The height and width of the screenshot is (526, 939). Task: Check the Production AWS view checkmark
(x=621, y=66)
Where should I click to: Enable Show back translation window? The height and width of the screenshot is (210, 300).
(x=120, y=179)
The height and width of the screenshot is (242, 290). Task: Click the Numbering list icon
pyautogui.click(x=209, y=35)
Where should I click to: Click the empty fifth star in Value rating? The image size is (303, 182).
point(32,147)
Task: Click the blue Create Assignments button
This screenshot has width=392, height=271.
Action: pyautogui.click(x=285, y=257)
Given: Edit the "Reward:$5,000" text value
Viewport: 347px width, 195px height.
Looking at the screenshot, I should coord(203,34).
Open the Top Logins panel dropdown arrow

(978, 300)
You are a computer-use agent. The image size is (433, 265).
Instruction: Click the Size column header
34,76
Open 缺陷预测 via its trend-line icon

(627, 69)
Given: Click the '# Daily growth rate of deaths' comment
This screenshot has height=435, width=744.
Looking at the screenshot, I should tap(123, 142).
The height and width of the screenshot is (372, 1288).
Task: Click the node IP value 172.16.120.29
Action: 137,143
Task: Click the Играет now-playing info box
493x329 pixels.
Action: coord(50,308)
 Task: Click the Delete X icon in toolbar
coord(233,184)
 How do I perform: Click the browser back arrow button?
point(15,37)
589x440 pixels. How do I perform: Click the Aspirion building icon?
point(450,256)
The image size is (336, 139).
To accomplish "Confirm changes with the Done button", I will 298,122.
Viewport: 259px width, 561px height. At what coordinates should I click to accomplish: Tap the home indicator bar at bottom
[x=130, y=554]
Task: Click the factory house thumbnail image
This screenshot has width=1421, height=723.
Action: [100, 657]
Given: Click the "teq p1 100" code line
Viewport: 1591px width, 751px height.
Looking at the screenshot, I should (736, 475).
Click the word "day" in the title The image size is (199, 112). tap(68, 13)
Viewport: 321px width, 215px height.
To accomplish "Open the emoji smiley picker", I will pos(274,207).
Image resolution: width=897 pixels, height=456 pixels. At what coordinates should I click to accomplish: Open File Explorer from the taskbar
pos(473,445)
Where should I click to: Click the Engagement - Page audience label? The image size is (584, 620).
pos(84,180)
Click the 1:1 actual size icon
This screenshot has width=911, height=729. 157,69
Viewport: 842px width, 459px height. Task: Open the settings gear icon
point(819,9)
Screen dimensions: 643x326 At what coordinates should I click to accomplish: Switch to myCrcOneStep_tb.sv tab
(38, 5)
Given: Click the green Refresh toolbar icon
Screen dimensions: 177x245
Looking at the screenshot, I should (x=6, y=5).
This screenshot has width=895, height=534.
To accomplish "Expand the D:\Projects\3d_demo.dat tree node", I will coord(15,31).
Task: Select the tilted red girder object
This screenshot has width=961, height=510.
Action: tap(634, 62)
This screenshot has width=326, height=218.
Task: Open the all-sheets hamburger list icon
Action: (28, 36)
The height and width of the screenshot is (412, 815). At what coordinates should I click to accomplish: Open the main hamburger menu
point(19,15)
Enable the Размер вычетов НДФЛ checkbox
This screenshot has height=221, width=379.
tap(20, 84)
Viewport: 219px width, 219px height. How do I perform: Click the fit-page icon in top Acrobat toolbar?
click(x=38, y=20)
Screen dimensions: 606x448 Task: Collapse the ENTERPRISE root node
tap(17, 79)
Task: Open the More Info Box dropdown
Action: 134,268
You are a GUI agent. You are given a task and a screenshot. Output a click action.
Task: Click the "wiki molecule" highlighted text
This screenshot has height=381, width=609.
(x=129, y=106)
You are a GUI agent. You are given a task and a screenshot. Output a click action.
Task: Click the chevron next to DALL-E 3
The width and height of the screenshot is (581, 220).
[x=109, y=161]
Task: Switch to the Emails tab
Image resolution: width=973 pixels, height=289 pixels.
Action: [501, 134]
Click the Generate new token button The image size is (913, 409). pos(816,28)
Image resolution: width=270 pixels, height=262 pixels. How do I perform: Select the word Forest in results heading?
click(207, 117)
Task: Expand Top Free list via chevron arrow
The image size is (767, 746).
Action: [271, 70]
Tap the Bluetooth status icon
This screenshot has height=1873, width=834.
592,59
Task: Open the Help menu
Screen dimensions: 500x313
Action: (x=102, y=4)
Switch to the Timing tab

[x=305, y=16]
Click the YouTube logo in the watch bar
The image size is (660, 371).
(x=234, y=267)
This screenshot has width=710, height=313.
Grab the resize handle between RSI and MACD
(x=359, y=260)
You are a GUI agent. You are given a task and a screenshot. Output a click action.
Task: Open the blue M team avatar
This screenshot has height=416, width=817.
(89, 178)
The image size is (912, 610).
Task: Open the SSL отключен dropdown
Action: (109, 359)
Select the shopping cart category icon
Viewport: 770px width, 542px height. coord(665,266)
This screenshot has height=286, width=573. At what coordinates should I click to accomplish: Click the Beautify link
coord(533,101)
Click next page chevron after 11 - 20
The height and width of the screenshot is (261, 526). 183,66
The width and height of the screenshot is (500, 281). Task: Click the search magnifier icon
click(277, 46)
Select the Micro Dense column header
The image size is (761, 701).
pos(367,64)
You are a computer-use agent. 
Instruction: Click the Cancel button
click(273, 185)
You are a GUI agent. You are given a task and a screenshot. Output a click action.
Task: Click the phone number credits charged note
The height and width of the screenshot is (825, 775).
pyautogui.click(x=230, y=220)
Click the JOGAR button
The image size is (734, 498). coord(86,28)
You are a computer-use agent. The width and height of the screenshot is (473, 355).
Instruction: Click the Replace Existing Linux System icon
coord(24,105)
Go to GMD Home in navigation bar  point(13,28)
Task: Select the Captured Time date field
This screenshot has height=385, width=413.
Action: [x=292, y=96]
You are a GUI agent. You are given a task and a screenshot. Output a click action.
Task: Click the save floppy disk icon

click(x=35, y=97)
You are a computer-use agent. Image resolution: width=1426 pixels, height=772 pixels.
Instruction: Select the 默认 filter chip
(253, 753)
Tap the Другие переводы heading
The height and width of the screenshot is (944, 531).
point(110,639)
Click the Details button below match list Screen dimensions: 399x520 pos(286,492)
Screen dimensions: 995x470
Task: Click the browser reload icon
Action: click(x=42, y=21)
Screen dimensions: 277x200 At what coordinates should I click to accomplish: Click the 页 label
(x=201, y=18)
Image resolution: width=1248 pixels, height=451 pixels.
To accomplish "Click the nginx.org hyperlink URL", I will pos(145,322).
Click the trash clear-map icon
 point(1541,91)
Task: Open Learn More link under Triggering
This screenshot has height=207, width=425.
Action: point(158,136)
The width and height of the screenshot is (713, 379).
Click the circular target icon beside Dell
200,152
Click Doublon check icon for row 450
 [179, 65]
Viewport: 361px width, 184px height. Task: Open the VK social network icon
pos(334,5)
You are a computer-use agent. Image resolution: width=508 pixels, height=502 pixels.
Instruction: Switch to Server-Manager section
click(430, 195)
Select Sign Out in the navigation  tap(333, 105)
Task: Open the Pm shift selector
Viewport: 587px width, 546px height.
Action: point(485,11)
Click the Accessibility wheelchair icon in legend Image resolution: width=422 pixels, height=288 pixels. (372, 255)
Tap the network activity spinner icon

:: TASK ::
Please output each entry above exactly, leaving nothing out.

:: EXERCISE RESULT ::
The height and width of the screenshot is (526, 939). Task: Check the Production AWS view checkmark
(x=621, y=66)
Where should I click to: Enable Show back translation window? The height and width of the screenshot is (210, 300).
(x=120, y=179)
The height and width of the screenshot is (242, 290). Task: Click the Numbering list icon
pyautogui.click(x=209, y=35)
Where should I click to: Click the empty fifth star in Value rating? The image size is (303, 182).
point(32,147)
Task: Click the blue Create Assignments button
This screenshot has width=392, height=271.
Action: pyautogui.click(x=285, y=257)
Given: Edit the "Reward:$5,000" text value
Viewport: 347px width, 195px height.
Looking at the screenshot, I should coord(203,34).
Open the Top Logins panel dropdown arrow

(978, 300)
You are a computer-use agent. The image size is (433, 265).
Instruction: Click the Size column header
34,76
Open 缺陷预测 via its trend-line icon

(627, 69)
Given: Click the '# Daily growth rate of deaths' comment
This screenshot has height=435, width=744.
Looking at the screenshot, I should tap(123, 142).
The height and width of the screenshot is (372, 1288).
Task: Click the node IP value 172.16.120.29
Action: 137,143
Task: Click the Играет now-playing info box
493x329 pixels.
Action: coord(50,308)
 Task: Click the Delete X icon in toolbar
coord(233,184)
 How do I perform: Click the browser back arrow button?
point(15,37)
589x440 pixels. How do I perform: Click the Aspirion building icon?
point(450,256)
The image size is (336, 139).
To accomplish "Confirm changes with the Done button", I will 298,122.
Viewport: 259px width, 561px height. At what coordinates should I click to accomplish: Tap the home indicator bar at bottom
[x=130, y=554]
Task: Click the factory house thumbnail image
This screenshot has width=1421, height=723.
Action: [100, 657]
Given: Click the "teq p1 100" code line
Viewport: 1591px width, 751px height.
Looking at the screenshot, I should (736, 475).
Click the word "day" in the title The image size is (199, 112). tap(68, 13)
Viewport: 321px width, 215px height.
To accomplish "Open the emoji smiley picker", I will pos(274,207).
Image resolution: width=897 pixels, height=456 pixels. At what coordinates should I click to accomplish: Open File Explorer from the taskbar
pos(473,445)
Where should I click to: Click the Engagement - Page audience label? The image size is (584, 620).
pos(84,180)
Click the 1:1 actual size icon
This screenshot has width=911, height=729. 157,69
Viewport: 842px width, 459px height. Task: Open the settings gear icon
point(819,9)
Screen dimensions: 643x326 At what coordinates should I click to accomplish: Switch to myCrcOneStep_tb.sv tab
(38, 5)
Given: Click the green Refresh toolbar icon
Screen dimensions: 177x245
Looking at the screenshot, I should (x=6, y=5).
This screenshot has width=895, height=534.
To accomplish "Expand the D:\Projects\3d_demo.dat tree node", I will coord(15,31).
Task: Select the tilted red girder object
This screenshot has width=961, height=510.
Action: tap(634, 62)
This screenshot has width=326, height=218.
Task: Open the all-sheets hamburger list icon
Action: (28, 36)
The height and width of the screenshot is (412, 815). At what coordinates should I click to accomplish: Open the main hamburger menu
point(19,15)
Enable the Размер вычетов НДФЛ checkbox
This screenshot has height=221, width=379.
tap(20, 84)
Viewport: 219px width, 219px height. How do I perform: Click the fit-page icon in top Acrobat toolbar?
click(x=38, y=20)
Screen dimensions: 606x448 Task: Collapse the ENTERPRISE root node
tap(17, 79)
Task: Open the More Info Box dropdown
Action: 134,268
You are a GUI agent. You are given a task and a screenshot. Output a click action.
Task: Click the "wiki molecule" highlighted text
This screenshot has height=381, width=609.
(x=129, y=106)
You are a GUI agent. You are given a task and a screenshot. Output a click action.
Task: Click the chevron next to DALL-E 3
The width and height of the screenshot is (581, 220).
[x=109, y=161]
Task: Switch to the Emails tab
Image resolution: width=973 pixels, height=289 pixels.
Action: [501, 134]
Click the Generate new token button The image size is (913, 409). pos(816,28)
Image resolution: width=270 pixels, height=262 pixels. How do I perform: Select the word Forest in results heading?
click(207, 117)
Task: Expand Top Free list via chevron arrow
The image size is (767, 746).
Action: [271, 70]
Tap the Bluetooth status icon
This screenshot has height=1873, width=834.
592,59
Task: Open the Help menu
Screen dimensions: 500x313
Action: (x=102, y=4)
Switch to the Timing tab

[x=305, y=16]
Click the YouTube logo in the watch bar
The image size is (660, 371).
(x=234, y=267)
This screenshot has width=710, height=313.
Grab the resize handle between RSI and MACD
(x=359, y=260)
You are a GUI agent. You are given a task and a screenshot. Output a click action.
Task: Open the blue M team avatar
This screenshot has height=416, width=817.
(89, 178)
The image size is (912, 610).
Task: Open the SSL отключен dropdown
Action: (109, 359)
Select the shopping cart category icon
Viewport: 770px width, 542px height. coord(665,266)
This screenshot has height=286, width=573. At what coordinates should I click to accomplish: Click the Beautify link
coord(533,101)
Click next page chevron after 11 - 20
The height and width of the screenshot is (261, 526). 183,66
The width and height of the screenshot is (500, 281). Task: Click the search magnifier icon
click(277, 46)
Select the Micro Dense column header
The image size is (761, 701).
pos(367,64)
You are a computer-use agent. 
Instruction: Click the Cancel button
click(273, 185)
You are a GUI agent. You are given a task and a screenshot. Output a click action.
Task: Click the phone number credits charged note
The height and width of the screenshot is (825, 775).
pyautogui.click(x=230, y=220)
Click the JOGAR button
The image size is (734, 498). coord(86,28)
You are a computer-use agent. The width and height of the screenshot is (473, 355).
Instruction: Click the Replace Existing Linux System icon
coord(24,105)
Go to GMD Home in navigation bar  point(13,28)
Task: Select the Captured Time date field
This screenshot has height=385, width=413.
Action: [x=292, y=96]
You are a GUI agent. You are given a task and a screenshot. Output a click action.
Task: Click the save floppy disk icon

click(x=35, y=97)
You are a computer-use agent. Image resolution: width=1426 pixels, height=772 pixels.
Instruction: Select the 默认 filter chip
(253, 753)
Tap the Другие переводы heading
The height and width of the screenshot is (944, 531).
point(110,639)
Click the Details button below match list Screen dimensions: 399x520 pos(286,492)
Screen dimensions: 995x470
Task: Click the browser reload icon
Action: click(x=42, y=21)
Screen dimensions: 277x200 At what coordinates should I click to accomplish: Click the 页 label
(x=201, y=18)
Image resolution: width=1248 pixels, height=451 pixels.
To accomplish "Click the nginx.org hyperlink URL", I will pos(145,322).
Click the trash clear-map icon
 point(1541,91)
Task: Open Learn More link under Triggering
This screenshot has height=207, width=425.
Action: point(158,136)
The width and height of the screenshot is (713, 379).
Click the circular target icon beside Dell
200,152
Click Doublon check icon for row 450
 [179, 65]
Viewport: 361px width, 184px height. Task: Open the VK social network icon
pos(334,5)
You are a computer-use agent. Image resolution: width=508 pixels, height=502 pixels.
Instruction: Switch to Server-Manager section
click(430, 195)
Select Sign Out in the navigation  tap(333, 105)
Task: Open the Pm shift selector
Viewport: 587px width, 546px height.
Action: point(485,11)
Click the Accessibility wheelchair icon in legend Image resolution: width=422 pixels, height=288 pixels. (372, 255)
Tap the network activity spinner icon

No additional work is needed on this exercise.